Algunos vecinos se habían asomado; algunos transeúntes trabaron conversación con el venerable Tres Pesetas, y ya sea que un ebrio se distrae fácilmente, ya que les impusiera temor la actitud firme del militar, lo cierto es que los cuatro amigos de Calleja dejaron en paz á Elías, el cual, ayudado de su protector, se levantó como pudo y se puso el gorro que casi había perdido la forma bajo los pies del matutero. El militar, al detener con un vigoroso esfuerzo el movimiento agresivo de Chaleco contra Elías, se rozó la mano izquierda con la extremidad puntiaguda de la empuñadura de la navaja que el mozo llevaba en la faja. Esta rozadura le levantó un poco la piel y le hizo derramar alguna sangre. El militar se envolvió la mano en un pañuelo, y con la derecha tomó el brazo del viejo. Este se hallaba magullado, roto y en un estado de desfallecimiento tal, que no podía andar sino á pasos cortos y vacilando á cada momento.

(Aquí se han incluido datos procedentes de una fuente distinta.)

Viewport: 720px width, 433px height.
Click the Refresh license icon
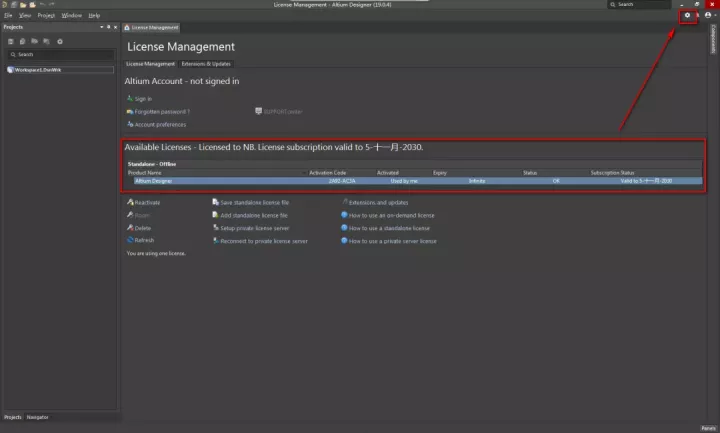point(130,240)
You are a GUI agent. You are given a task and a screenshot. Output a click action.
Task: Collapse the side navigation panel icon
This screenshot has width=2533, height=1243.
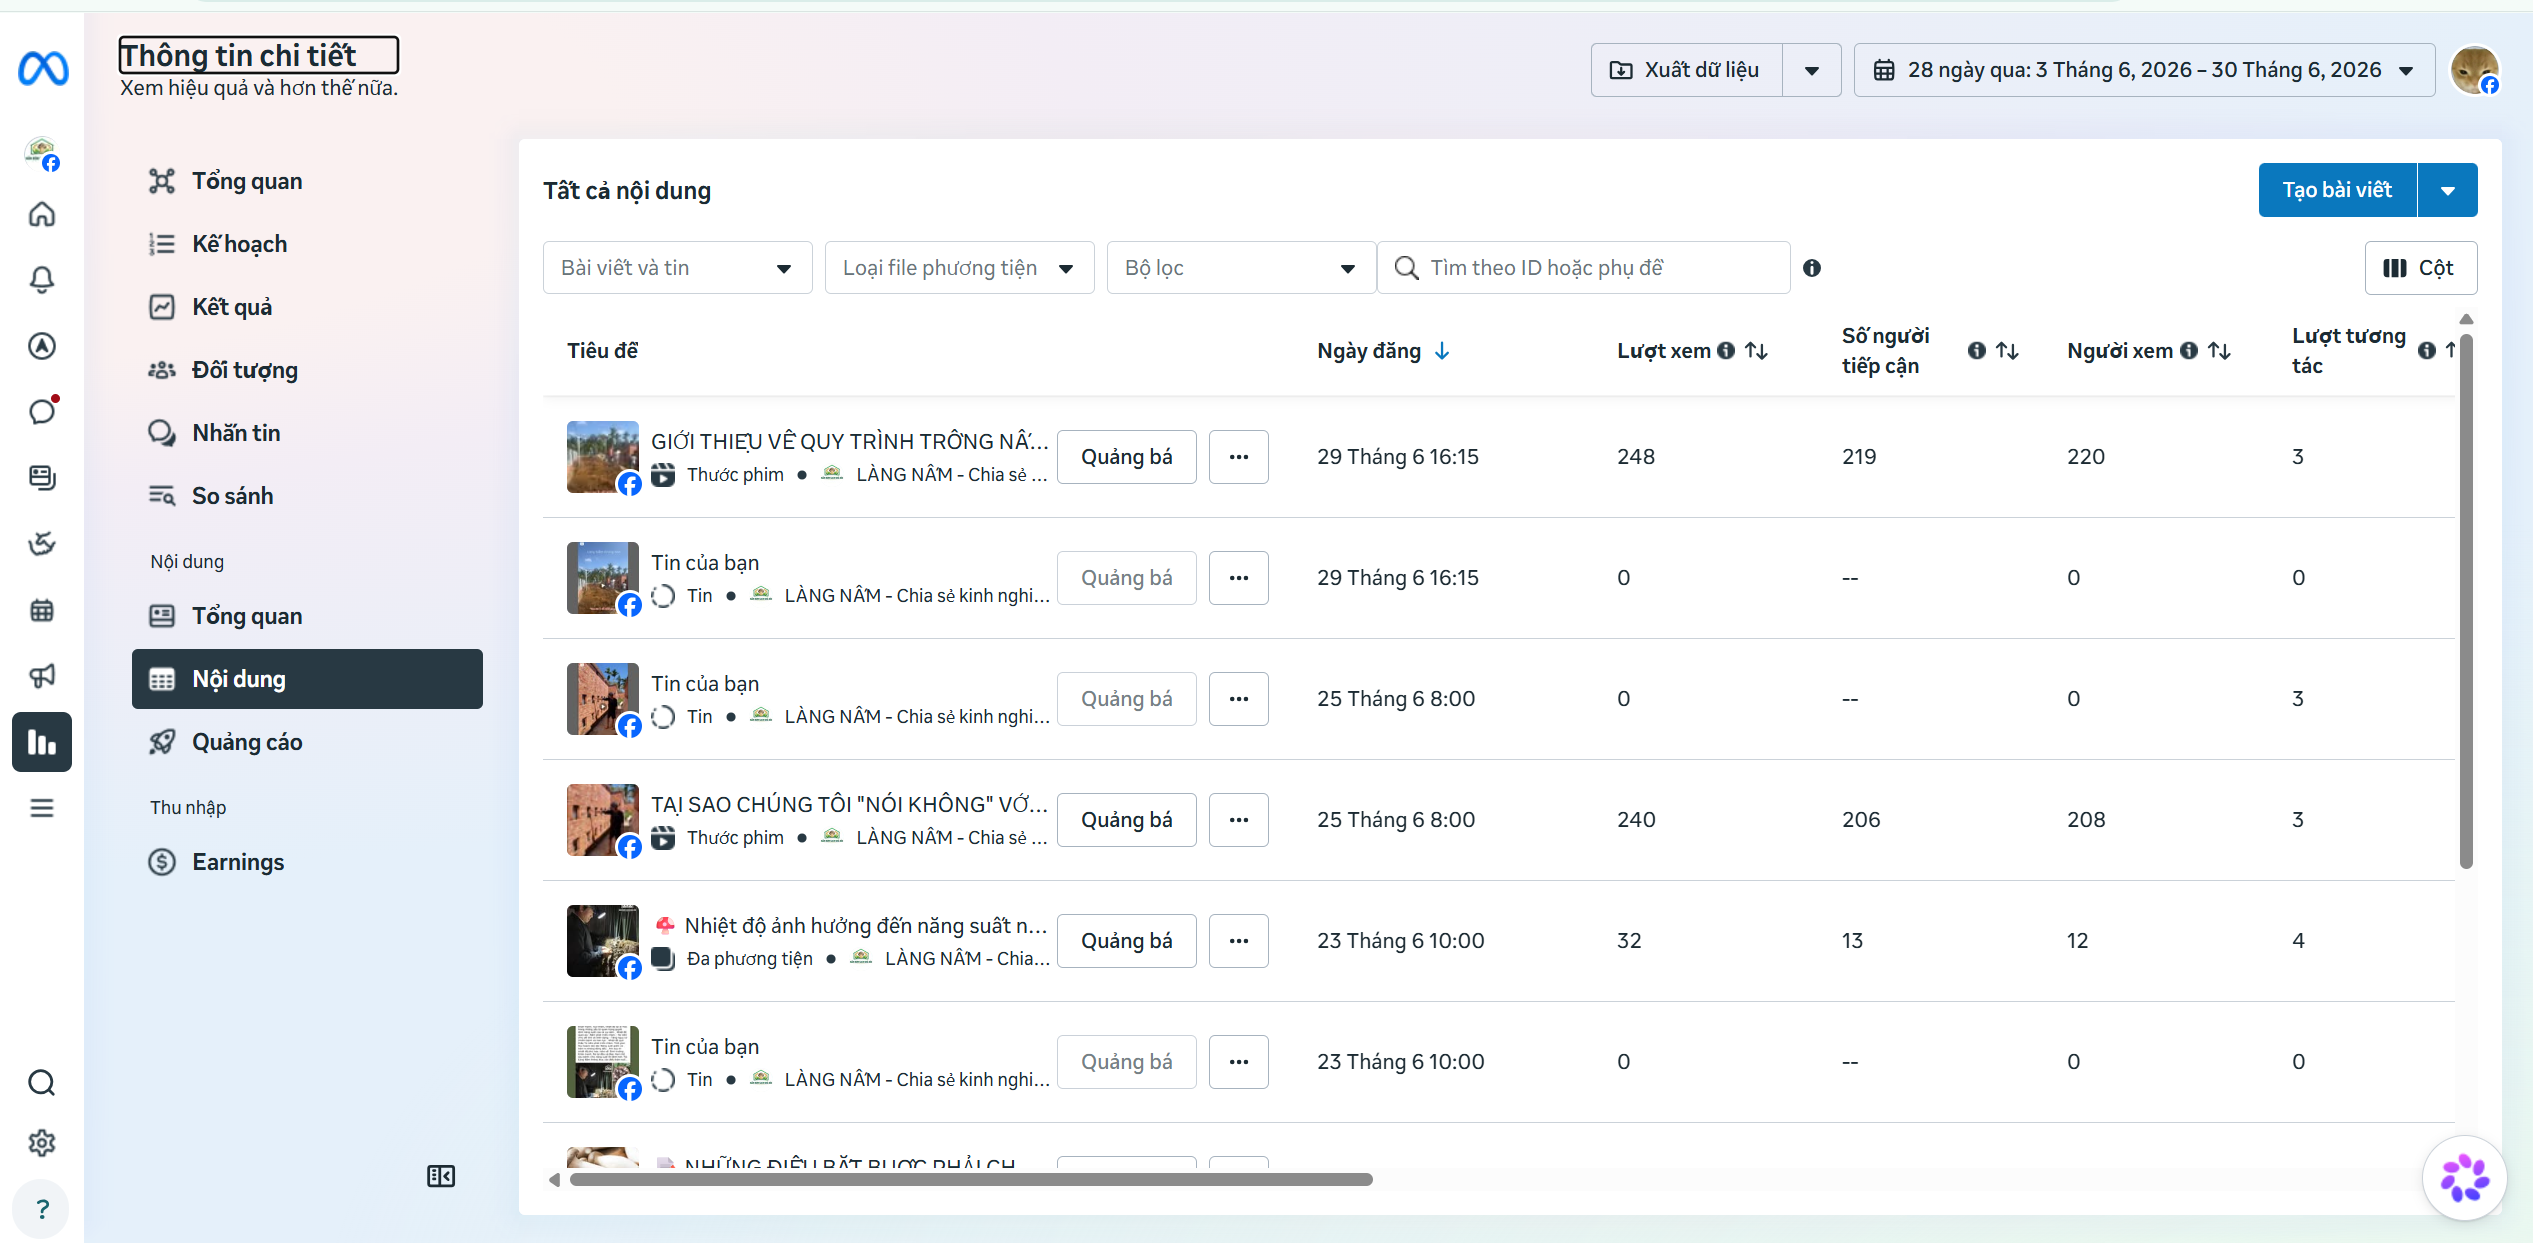441,1176
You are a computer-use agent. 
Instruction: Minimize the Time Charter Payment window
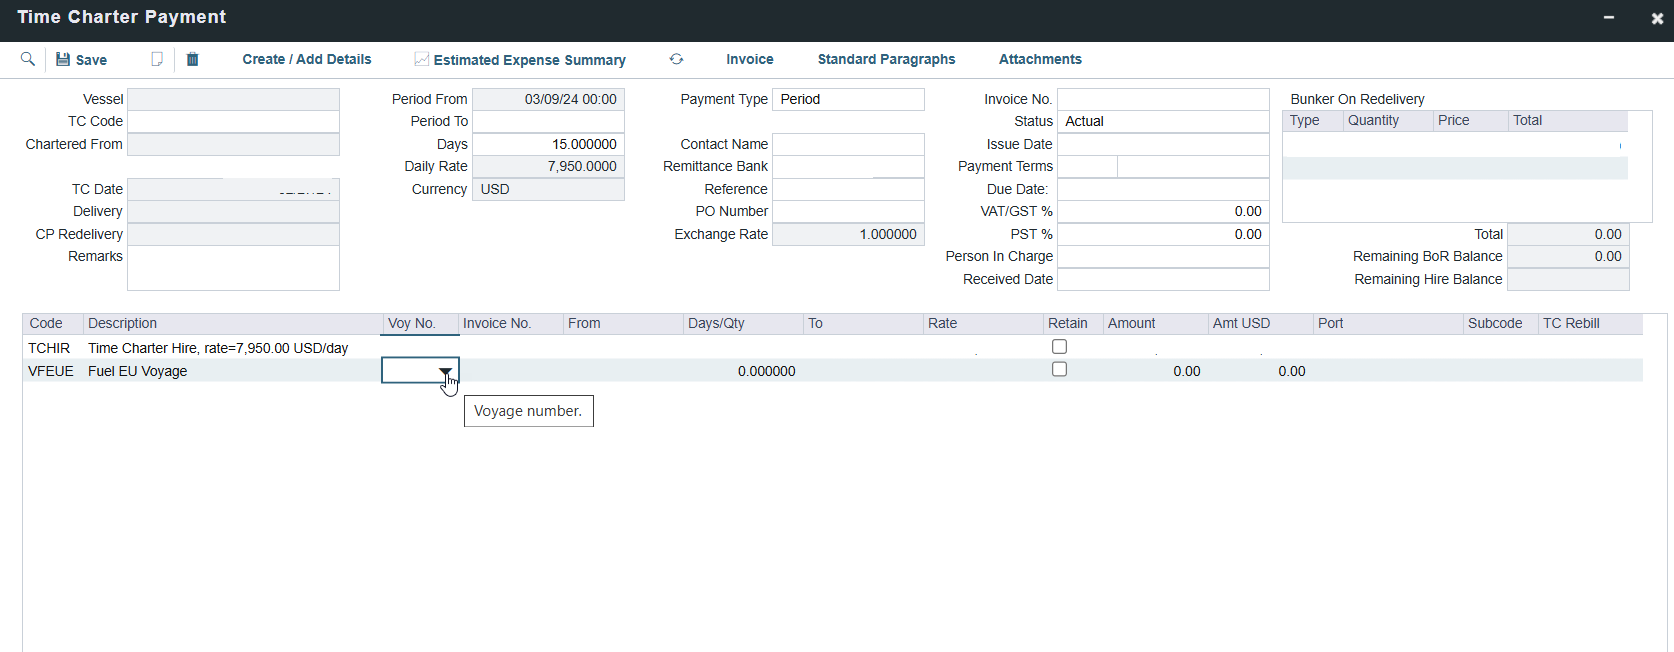(x=1609, y=18)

El militar le sostuvo con fuerza, y andando con él muy lentamente, le preguntó dónde estaba su casa para llevarle á ella. Elías, sin contestarle, le encaminó haciéndole señas por la calle de Alcalá, dirigiéndose á la del Barquillo para tomar al fin la de Válgame Dios, donde aquel buen hombre vivía.
El joven militar era sin duda poco amante del silencio, y de carácter alegre y comunicativo, porque por el camino comenzó á hablar con singular volubilidad, pareciendo que el obstinado mutismo del viejo estimulaba más su prolija locuacidad.
No podemos transcribir los términos precisos en que habló éste, que desde ahora es nuestro amigo, y nos acompañará en todo el tránsito de esta dilatada historia; pero conociendo su carácter como lo conocemos, es seguro que no será aventurado poner en boca suya éstas ó parecidas palabras:
"Hay que deplorar, amigo mío, en esta imperfecta vida humana, que las cosas mejores y más bellas tienen siempre un lado malo; fatal obscuridad que proyecta en breve parte de su esfera lo más resplandeciente y luminoso. Las instituciones más justas y buenas, ideadas por el hombre para producir efectos de bien común, ofrecen en los primeros tiempos de práctica extraños resultados, que hacen dudar á los de poca fe de la bondad y justicia de ellas. Los hombres mismos que fabrican un objeto de sutil mecanismo, vacilan en los primeros momentos del uso, y no aciertan á regular su compás y reposado movimiento. La libertad política, aplicación al gobierno del más bello de los atributos del hombre, es el ideal de los Estados. ¡Pero qué penosos son los primeros días de práctica! ¡Como nos aturde y desespera el primer ensayo de esta máquina!
"El mayor inconveniente es la impaciencia. Hay que tener perseverancia y fe, esperar á que la libertad dé sus frutos y no condenarla desde el primer día. ¿No sería loco el que plantando un árbol le arrancara desesperado al ver que no echaba raíces, crecía y daba flores y frutos al primer día?"